▶ EXERCISE:
All the data should be printed again exactly as written.

▶ RECORDS FOR THIS TASK:
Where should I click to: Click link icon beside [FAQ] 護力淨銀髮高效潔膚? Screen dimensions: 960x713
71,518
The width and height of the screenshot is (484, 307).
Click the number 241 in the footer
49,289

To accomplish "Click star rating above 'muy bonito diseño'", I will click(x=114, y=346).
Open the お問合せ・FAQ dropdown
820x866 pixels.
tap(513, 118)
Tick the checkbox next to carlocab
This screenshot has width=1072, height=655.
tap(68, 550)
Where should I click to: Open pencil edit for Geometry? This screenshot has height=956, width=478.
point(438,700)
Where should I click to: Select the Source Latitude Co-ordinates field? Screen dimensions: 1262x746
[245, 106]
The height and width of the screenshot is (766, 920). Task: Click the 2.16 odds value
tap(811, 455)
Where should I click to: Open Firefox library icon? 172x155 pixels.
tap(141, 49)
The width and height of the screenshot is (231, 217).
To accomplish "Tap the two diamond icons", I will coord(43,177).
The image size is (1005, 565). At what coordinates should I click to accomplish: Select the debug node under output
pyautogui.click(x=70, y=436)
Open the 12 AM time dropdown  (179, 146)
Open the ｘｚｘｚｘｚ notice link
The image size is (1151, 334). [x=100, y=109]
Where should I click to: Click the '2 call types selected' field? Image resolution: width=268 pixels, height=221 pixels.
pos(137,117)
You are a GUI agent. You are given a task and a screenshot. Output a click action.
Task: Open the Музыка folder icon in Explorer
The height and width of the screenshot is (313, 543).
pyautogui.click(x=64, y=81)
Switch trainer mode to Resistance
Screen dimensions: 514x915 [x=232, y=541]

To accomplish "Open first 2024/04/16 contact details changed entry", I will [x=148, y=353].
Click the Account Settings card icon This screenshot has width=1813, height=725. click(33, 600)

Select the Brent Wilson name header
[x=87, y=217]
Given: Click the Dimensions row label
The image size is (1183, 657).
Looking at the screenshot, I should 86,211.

▶ EXPECTED ANSWER:
Where should I click to: Click link icon beside [FAQ] 護力淨銀髮高效潔膚? Screen dimensions: 960x713
71,518
The width and height of the screenshot is (484, 307).
Click the number 241 in the footer
49,289

To accomplish "Click star rating above 'muy bonito diseño'", I will click(x=114, y=346).
Open the お問合せ・FAQ dropdown
820x866 pixels.
tap(513, 118)
Tick the checkbox next to carlocab
This screenshot has width=1072, height=655.
tap(68, 550)
Where should I click to: Open pencil edit for Geometry? This screenshot has height=956, width=478.
point(438,700)
Where should I click to: Select the Source Latitude Co-ordinates field? Screen dimensions: 1262x746
[245, 106]
The height and width of the screenshot is (766, 920). Task: Click the 2.16 odds value
tap(811, 455)
Where should I click to: Open Firefox library icon? 172x155 pixels.
tap(141, 49)
The width and height of the screenshot is (231, 217).
To accomplish "Tap the two diamond icons", I will coord(43,177).
The image size is (1005, 565). At what coordinates should I click to accomplish: Select the debug node under output
pyautogui.click(x=70, y=436)
Open the 12 AM time dropdown  (179, 146)
Open the ｘｚｘｚｘｚ notice link
The image size is (1151, 334). [x=100, y=109]
Where should I click to: Click the '2 call types selected' field? Image resolution: width=268 pixels, height=221 pixels.
pos(137,117)
You are a GUI agent. You are given a task and a screenshot. Output a click action.
Task: Open the Музыка folder icon in Explorer
The height and width of the screenshot is (313, 543).
pyautogui.click(x=64, y=81)
Switch trainer mode to Resistance
Screen dimensions: 514x915 [x=232, y=541]

To accomplish "Open first 2024/04/16 contact details changed entry", I will [x=148, y=353].
Click the Account Settings card icon This screenshot has width=1813, height=725. click(33, 600)

Select the Brent Wilson name header
[x=87, y=217]
Given: Click the Dimensions row label
The image size is (1183, 657).
Looking at the screenshot, I should 86,211.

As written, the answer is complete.